A visionary South African foreign policy would take advantage of the enormous political capital of its global statesman primus inter pares, Nelson Mandela, along with the strengths of South Africa's political and racial diversity, the lessons of its own negotiation and transformation process, good and bad, and sophistication and muscle of South Africa's economy, 40% of sub-Saharan Africa's total. Its domestic political and economic success would offer a platform and resource for all of Africa, allowing brave and bold foreign-policy thinking that is fresh and independent, offering a uniquely African democratic development model.
Yet today what could have been - and might still be - has to be contextualised within the damage done by the current regime to South Africa's foreign-policy credibility and impact.
President Thabo Mbeki is supposed to be the great strategist, the Machiavelli of negotiations, the man who puffs his pipe giving little away, all the time sizing up his opposition while astutely thinking of the long game and envisaging dimensions and directions others only discern with hindsight.

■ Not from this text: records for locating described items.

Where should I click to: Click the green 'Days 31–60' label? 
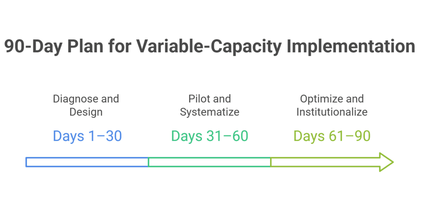click(209, 136)
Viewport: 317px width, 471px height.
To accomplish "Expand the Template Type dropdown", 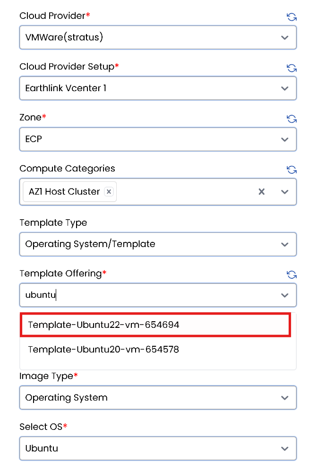I will coord(284,244).
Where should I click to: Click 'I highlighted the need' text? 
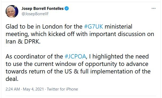point(119,57)
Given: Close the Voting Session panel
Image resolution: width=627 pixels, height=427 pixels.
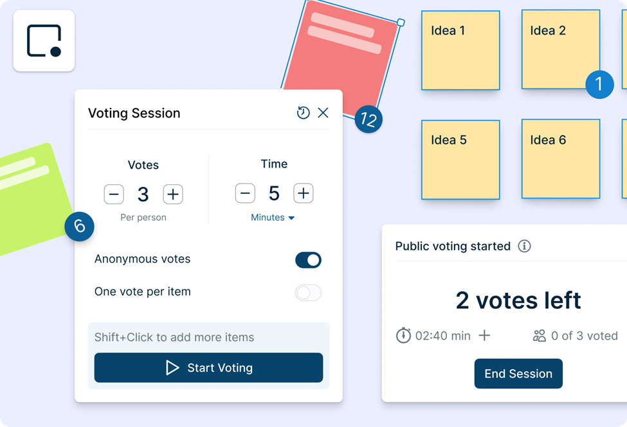Looking at the screenshot, I should coord(323,113).
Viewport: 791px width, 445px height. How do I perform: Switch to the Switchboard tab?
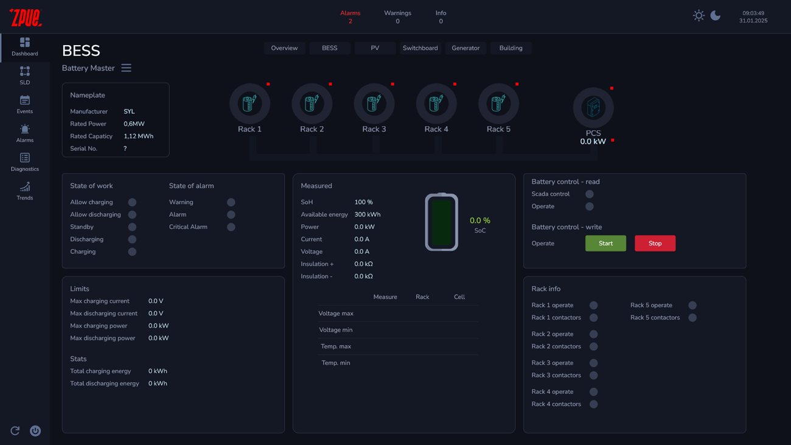[x=420, y=48]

This image is not been supported, however, by his Polokwane re-election miscalculation and in the one area he is supposedly both especially knowledgeable and passionate about: foreign policy.
The image and direction of South Africa's foreign policy is today bewilderingly far removed from Nelson Mandela's 1993 hope that human rights would be the light that guided its foreign policy, a beacon of hope for the world and for African development. Indeed, nothing would seem to symbolise President Mbeki's failures more than the disappearance of the "African renaissance" from discourse.